◆ INFORMATION SHOWN ◆
*-*-*

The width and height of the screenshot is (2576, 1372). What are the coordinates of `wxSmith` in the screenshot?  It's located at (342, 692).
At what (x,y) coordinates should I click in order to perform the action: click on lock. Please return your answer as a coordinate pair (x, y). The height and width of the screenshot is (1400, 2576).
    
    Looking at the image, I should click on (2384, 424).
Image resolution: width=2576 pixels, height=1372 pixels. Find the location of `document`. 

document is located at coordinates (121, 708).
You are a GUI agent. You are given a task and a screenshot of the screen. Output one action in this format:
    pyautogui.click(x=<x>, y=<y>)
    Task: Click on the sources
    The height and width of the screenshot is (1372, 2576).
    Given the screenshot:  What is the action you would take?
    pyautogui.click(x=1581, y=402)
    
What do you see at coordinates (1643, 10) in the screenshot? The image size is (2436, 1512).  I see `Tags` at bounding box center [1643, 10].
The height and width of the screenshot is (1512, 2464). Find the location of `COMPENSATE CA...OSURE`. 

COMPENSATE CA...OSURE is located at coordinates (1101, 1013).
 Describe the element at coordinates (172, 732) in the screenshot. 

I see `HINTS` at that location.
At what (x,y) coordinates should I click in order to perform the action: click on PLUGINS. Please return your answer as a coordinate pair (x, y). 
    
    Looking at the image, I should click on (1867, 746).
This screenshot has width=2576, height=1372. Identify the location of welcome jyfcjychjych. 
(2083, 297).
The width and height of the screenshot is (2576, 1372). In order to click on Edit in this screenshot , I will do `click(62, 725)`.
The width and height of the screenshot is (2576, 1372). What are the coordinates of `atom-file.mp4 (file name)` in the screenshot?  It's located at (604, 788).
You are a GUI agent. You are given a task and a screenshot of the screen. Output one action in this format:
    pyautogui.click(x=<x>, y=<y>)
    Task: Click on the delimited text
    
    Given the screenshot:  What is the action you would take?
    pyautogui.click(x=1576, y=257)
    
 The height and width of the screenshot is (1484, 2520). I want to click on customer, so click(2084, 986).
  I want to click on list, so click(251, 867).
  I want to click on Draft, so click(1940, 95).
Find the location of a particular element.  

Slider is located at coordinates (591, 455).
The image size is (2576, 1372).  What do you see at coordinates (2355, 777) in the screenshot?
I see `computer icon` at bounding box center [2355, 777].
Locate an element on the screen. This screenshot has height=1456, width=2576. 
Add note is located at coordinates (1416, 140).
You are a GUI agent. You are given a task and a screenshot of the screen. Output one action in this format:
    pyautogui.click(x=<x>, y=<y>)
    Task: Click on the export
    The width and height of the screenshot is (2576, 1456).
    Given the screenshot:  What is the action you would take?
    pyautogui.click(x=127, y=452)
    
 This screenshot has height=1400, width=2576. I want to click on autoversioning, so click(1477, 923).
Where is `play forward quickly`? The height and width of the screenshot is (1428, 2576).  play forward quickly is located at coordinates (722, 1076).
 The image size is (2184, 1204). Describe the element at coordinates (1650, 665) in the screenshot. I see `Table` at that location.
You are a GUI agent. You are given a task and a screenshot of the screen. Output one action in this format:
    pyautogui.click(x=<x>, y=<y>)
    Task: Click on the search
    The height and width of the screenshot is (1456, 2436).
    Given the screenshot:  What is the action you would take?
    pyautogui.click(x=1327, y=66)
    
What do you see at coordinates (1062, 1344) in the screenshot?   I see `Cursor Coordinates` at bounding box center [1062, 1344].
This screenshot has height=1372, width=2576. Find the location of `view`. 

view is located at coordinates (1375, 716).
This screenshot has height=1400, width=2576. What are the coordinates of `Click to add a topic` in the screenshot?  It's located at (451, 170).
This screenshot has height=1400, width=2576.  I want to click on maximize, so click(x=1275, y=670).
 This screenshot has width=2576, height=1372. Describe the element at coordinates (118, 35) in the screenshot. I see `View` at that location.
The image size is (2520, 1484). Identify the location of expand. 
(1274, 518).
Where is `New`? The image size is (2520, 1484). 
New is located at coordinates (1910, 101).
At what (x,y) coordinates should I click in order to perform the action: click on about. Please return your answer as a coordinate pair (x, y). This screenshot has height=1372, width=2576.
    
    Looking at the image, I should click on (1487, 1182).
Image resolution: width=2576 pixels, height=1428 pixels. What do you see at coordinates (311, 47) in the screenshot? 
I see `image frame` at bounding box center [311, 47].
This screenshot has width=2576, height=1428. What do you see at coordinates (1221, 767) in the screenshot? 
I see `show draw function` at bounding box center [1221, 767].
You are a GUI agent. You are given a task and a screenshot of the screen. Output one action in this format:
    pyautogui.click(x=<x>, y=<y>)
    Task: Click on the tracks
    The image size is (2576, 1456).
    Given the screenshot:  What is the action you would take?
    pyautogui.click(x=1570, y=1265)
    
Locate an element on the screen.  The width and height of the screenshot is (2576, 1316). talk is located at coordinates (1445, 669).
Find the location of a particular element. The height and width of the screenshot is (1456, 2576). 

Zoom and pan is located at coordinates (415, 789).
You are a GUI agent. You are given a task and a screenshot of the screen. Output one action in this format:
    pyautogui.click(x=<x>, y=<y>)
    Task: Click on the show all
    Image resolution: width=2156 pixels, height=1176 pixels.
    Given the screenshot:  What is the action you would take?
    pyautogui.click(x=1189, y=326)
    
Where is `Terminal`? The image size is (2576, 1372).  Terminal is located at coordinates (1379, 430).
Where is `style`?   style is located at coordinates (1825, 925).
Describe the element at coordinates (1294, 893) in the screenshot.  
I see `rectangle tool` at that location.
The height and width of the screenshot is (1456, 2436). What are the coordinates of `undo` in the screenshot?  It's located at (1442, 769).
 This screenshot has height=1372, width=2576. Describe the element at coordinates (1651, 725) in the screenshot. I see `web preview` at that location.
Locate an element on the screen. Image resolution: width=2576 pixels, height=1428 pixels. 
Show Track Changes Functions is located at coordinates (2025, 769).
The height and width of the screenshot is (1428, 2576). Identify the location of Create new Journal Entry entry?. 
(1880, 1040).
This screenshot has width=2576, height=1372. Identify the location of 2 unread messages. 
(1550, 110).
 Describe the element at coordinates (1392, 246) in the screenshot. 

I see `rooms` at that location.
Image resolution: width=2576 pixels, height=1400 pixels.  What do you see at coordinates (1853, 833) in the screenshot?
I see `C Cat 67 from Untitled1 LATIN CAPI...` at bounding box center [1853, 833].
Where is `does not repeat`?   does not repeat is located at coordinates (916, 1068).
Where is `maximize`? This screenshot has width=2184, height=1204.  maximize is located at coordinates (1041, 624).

*-*-*

◆ WHAT NEEDS TO BE DONE ◆
Rewrite the entries from the line containing "is (1400, 2576)." up to and including the line containing "at (604, 788).", putting "screen capture" in place of "screenshot" everywhere it occurs and leaving everything else unchanged.

◆ RESPONSE BELOW ◆
At what (x,y) coordinates should I click in order to perform the action: click on lock. Please return your answer as a coordinate pair (x, y). The height and width of the screen capture is (1400, 2576).
    
    Looking at the image, I should click on (2384, 424).
Image resolution: width=2576 pixels, height=1372 pixels. Find the location of `document`. 

document is located at coordinates (121, 708).
You are a GUI agent. You are given a task and a screen capture of the screen. Output one action in this format:
    pyautogui.click(x=<x>, y=<y>)
    Task: Click on the sources
    The height and width of the screen capture is (1372, 2576).
    Given the screen capture:  What is the action you would take?
    pyautogui.click(x=1581, y=402)
    
What do you see at coordinates (1643, 10) in the screen capture? The image size is (2436, 1512).  I see `Tags` at bounding box center [1643, 10].
The height and width of the screen capture is (1512, 2464). Find the location of `COMPENSATE CA...OSURE`. 

COMPENSATE CA...OSURE is located at coordinates (1101, 1013).
 Describe the element at coordinates (172, 732) in the screen capture. 

I see `HINTS` at that location.
At what (x,y) coordinates should I click in order to perform the action: click on PLUGINS. Please return your answer as a coordinate pair (x, y). 
    
    Looking at the image, I should click on (1867, 746).
This screen capture has width=2576, height=1372. Identify the location of welcome jyfcjychjych. 
(2083, 297).
The width and height of the screen capture is (2576, 1372). In order to click on Edit in this screen capture , I will do `click(62, 725)`.
The width and height of the screen capture is (2576, 1372). What are the coordinates of `atom-file.mp4 (file name)` in the screen capture?  It's located at (604, 788).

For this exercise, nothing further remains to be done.